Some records
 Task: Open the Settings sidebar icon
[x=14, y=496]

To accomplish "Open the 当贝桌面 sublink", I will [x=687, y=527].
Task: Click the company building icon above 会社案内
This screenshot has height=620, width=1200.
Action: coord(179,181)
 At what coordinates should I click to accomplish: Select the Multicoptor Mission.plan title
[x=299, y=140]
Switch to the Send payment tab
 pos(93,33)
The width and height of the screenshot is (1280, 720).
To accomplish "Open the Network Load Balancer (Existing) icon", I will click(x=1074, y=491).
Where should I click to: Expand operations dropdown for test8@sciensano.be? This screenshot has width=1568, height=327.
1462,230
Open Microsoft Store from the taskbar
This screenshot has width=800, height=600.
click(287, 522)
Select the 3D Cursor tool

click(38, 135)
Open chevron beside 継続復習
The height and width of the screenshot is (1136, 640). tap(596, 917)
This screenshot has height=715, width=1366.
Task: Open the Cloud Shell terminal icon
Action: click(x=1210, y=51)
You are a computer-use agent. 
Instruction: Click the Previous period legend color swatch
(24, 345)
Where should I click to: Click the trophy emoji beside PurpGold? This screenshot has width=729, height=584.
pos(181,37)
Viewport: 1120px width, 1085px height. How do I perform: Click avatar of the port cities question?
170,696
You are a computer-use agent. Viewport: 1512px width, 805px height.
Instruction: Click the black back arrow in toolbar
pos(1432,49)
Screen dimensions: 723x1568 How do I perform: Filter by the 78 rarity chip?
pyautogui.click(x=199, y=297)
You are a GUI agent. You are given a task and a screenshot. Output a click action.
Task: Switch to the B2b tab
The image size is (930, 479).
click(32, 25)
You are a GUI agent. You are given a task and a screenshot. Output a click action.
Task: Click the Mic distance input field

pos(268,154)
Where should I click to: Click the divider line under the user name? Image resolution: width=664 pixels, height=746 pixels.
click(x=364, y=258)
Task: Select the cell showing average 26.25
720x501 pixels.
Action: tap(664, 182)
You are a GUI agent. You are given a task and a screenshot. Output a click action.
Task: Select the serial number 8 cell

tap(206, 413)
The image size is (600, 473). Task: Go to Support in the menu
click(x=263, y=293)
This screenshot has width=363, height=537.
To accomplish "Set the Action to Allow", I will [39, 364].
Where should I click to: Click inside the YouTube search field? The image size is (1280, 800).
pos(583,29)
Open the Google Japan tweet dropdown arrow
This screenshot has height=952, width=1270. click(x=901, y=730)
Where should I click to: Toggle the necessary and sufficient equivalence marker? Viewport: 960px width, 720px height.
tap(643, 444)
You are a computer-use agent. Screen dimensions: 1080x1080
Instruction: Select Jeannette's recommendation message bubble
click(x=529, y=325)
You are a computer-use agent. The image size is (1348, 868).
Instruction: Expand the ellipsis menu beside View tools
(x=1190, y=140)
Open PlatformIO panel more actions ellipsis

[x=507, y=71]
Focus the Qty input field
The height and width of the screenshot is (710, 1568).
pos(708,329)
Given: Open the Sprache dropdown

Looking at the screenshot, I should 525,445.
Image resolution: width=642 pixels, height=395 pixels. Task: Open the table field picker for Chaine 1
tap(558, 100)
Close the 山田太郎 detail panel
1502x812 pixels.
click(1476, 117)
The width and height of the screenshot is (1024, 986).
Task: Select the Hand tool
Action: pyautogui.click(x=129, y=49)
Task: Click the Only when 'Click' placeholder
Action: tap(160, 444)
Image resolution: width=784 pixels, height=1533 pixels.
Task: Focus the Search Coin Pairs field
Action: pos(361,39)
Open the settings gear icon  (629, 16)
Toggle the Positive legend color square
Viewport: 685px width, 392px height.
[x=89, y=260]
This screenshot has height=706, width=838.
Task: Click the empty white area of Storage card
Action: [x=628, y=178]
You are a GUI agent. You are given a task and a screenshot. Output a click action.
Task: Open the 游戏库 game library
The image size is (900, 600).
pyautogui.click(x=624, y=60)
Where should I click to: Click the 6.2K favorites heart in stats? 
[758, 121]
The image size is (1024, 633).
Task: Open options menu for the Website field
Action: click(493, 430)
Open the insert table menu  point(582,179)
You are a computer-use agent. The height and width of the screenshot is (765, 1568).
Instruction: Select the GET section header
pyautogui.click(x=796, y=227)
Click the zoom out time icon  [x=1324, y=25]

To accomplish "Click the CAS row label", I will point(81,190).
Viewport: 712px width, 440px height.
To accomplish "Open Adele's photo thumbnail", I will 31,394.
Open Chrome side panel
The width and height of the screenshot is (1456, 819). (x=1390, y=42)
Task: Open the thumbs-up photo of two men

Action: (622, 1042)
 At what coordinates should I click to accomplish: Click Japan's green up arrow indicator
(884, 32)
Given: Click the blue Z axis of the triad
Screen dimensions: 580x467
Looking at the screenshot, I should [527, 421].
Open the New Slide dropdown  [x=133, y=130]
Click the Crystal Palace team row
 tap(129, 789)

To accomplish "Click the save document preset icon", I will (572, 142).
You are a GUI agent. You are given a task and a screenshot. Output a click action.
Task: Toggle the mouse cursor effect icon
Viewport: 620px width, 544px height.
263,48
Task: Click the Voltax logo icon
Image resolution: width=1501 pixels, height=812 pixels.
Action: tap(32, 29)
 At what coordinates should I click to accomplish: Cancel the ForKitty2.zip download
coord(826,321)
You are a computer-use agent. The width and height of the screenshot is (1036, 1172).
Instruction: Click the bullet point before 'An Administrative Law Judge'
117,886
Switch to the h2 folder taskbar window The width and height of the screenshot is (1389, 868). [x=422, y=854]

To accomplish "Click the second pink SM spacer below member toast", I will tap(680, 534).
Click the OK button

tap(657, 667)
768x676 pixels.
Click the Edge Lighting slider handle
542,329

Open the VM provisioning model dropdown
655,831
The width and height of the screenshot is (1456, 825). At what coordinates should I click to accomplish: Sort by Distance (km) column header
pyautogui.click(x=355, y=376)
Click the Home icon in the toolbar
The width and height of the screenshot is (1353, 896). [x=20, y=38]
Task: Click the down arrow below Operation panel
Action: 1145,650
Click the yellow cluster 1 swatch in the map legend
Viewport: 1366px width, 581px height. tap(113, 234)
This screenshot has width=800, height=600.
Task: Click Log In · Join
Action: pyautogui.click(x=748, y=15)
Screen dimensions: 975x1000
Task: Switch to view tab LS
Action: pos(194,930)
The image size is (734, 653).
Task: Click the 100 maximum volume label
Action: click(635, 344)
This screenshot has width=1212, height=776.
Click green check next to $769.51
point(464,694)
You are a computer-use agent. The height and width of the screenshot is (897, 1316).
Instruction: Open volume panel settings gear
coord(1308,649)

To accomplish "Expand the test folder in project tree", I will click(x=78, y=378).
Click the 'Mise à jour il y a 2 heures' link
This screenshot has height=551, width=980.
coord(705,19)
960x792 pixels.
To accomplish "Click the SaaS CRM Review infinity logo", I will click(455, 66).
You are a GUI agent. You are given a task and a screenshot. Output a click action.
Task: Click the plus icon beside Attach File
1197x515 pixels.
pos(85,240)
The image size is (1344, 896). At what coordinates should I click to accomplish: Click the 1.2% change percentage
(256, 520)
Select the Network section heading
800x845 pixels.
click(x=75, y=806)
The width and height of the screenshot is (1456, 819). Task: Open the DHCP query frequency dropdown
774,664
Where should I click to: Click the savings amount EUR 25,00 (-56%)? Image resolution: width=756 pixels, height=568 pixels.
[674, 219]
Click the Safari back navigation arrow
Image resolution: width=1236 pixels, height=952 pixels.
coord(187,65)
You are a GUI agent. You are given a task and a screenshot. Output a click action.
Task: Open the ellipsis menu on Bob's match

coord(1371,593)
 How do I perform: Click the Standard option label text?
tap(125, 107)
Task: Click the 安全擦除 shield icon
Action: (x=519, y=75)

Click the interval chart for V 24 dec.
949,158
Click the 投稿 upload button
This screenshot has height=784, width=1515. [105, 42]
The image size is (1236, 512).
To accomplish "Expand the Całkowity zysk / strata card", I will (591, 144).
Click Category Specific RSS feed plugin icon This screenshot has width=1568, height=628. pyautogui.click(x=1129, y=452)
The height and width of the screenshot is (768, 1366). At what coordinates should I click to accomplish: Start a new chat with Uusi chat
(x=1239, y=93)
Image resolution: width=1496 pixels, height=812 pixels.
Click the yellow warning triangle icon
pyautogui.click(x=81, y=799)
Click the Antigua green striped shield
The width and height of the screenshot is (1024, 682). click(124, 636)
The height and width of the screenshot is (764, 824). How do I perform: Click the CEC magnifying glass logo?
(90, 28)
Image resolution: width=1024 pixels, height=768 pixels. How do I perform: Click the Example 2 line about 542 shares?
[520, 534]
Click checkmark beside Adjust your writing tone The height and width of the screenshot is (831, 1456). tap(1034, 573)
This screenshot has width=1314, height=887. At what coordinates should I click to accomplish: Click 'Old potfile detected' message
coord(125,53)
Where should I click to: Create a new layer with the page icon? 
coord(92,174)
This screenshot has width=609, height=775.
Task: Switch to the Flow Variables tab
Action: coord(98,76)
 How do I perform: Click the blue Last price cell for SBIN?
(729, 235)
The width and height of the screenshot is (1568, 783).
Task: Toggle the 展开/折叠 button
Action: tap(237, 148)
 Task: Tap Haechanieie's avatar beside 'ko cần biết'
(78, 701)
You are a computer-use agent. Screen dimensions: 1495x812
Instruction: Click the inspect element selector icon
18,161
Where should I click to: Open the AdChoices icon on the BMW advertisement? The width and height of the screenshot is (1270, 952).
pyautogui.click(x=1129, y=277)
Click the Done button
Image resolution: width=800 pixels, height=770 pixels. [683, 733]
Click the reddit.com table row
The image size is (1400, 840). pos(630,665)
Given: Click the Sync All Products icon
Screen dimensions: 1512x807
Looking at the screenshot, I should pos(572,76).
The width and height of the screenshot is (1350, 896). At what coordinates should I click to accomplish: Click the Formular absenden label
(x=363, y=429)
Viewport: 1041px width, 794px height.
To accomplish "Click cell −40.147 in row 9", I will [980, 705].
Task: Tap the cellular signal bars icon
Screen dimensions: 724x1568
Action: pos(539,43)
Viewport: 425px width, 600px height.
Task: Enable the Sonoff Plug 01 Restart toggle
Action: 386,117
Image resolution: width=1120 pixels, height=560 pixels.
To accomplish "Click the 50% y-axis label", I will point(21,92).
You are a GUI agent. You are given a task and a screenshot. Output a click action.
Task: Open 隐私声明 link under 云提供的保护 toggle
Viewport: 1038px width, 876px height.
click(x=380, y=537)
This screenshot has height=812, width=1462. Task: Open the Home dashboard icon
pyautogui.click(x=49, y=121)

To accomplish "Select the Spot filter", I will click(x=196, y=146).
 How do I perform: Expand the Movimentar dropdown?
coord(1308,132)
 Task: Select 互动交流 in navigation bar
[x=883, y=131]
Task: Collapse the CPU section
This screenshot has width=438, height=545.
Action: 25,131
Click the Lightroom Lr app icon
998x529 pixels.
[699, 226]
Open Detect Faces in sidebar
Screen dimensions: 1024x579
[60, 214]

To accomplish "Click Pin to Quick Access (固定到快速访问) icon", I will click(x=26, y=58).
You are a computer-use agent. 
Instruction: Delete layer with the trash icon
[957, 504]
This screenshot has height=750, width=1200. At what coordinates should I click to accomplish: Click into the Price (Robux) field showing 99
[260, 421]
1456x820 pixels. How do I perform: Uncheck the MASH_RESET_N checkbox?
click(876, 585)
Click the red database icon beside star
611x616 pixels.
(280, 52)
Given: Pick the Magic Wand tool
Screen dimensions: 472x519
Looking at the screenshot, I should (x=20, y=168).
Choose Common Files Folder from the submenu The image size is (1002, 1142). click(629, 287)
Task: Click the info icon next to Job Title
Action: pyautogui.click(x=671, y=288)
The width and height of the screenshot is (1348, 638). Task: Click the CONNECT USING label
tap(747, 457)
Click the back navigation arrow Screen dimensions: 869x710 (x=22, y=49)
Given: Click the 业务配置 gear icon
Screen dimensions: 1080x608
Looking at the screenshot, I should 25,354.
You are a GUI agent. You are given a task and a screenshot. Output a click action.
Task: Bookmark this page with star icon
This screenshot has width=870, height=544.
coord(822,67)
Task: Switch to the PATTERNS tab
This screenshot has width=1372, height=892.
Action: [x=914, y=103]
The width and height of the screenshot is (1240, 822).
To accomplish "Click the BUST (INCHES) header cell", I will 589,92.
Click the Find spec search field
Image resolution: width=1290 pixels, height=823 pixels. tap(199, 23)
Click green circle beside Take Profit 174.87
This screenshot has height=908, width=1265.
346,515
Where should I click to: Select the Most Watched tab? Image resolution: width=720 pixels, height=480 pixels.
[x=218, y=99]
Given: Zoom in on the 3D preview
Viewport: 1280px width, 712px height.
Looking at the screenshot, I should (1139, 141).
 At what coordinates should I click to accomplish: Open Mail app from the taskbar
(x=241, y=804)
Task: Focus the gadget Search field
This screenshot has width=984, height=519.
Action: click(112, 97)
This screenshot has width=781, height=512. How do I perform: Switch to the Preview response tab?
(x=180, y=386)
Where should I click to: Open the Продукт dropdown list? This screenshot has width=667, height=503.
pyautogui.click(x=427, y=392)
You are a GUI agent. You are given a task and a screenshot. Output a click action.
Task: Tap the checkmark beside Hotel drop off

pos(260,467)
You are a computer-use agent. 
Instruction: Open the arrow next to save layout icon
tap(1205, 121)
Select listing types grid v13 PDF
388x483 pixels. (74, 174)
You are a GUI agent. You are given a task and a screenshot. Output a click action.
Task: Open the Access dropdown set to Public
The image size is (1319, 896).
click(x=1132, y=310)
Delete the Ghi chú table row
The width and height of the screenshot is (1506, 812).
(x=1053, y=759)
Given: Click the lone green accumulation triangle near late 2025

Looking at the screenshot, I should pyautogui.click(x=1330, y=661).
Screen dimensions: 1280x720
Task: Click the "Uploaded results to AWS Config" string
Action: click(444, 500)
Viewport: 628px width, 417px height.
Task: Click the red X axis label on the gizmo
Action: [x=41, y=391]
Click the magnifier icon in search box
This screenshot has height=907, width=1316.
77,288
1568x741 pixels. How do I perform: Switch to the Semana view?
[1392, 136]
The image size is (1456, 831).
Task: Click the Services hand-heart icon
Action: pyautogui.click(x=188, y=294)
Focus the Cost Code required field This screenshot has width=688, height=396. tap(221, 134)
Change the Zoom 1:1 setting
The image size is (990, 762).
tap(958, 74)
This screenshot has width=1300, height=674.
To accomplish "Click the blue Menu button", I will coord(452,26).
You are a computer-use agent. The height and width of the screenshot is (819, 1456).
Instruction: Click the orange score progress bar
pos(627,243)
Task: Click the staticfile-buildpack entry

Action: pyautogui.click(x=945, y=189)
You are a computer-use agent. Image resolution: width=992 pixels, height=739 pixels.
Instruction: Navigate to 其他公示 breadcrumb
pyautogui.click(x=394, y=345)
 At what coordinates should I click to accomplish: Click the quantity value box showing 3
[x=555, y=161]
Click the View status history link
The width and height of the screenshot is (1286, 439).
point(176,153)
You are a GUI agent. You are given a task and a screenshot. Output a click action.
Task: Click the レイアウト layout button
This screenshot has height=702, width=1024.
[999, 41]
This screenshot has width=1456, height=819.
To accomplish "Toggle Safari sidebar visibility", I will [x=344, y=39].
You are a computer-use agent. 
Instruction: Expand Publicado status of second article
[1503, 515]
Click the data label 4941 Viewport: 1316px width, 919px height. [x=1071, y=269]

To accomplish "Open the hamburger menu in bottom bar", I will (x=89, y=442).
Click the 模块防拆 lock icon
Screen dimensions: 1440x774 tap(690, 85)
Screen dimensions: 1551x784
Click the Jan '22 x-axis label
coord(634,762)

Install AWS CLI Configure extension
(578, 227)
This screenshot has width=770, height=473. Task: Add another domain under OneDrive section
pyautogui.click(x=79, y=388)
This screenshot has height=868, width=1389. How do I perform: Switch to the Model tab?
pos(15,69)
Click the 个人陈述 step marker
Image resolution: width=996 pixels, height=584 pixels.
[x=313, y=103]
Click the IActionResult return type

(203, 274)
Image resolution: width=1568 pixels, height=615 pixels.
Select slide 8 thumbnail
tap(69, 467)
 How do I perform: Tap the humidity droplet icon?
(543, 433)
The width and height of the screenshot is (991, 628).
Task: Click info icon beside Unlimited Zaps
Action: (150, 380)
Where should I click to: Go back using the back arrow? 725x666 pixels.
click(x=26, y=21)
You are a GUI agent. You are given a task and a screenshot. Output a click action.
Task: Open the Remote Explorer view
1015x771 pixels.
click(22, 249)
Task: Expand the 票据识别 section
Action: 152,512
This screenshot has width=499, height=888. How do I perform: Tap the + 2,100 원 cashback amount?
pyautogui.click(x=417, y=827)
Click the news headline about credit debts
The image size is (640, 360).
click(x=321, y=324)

WRITTEN INSTRUCTION ->
Reproduce verbatim the items from the start through the line containing "pos(1432,49)", including both ends.

COMPLETE ANSWER ->
 Task: Open the Settings sidebar icon
[x=14, y=496]

To accomplish "Open the 当贝桌面 sublink", I will [x=687, y=527].
Task: Click the company building icon above 会社案内
This screenshot has height=620, width=1200.
Action: coord(179,181)
 At what coordinates should I click to accomplish: Select the Multicoptor Mission.plan title
[x=299, y=140]
Switch to the Send payment tab
 pos(93,33)
The width and height of the screenshot is (1280, 720).
To accomplish "Open the Network Load Balancer (Existing) icon", I will click(x=1074, y=491).
Where should I click to: Expand operations dropdown for test8@sciensano.be? This screenshot has width=1568, height=327.
1462,230
Open Microsoft Store from the taskbar
This screenshot has width=800, height=600.
click(287, 522)
Select the 3D Cursor tool

click(38, 135)
Open chevron beside 継続復習
The height and width of the screenshot is (1136, 640). tap(596, 917)
This screenshot has height=715, width=1366.
Task: Open the Cloud Shell terminal icon
Action: click(x=1210, y=51)
You are a computer-use agent. 
Instruction: Click the Previous period legend color swatch
(24, 345)
Where should I click to: Click the trophy emoji beside PurpGold? This screenshot has width=729, height=584.
pos(181,37)
Viewport: 1120px width, 1085px height. How do I perform: Click avatar of the port cities question?
170,696
You are a computer-use agent. Viewport: 1512px width, 805px height.
Instruction: Click the black back arrow in toolbar
pos(1432,49)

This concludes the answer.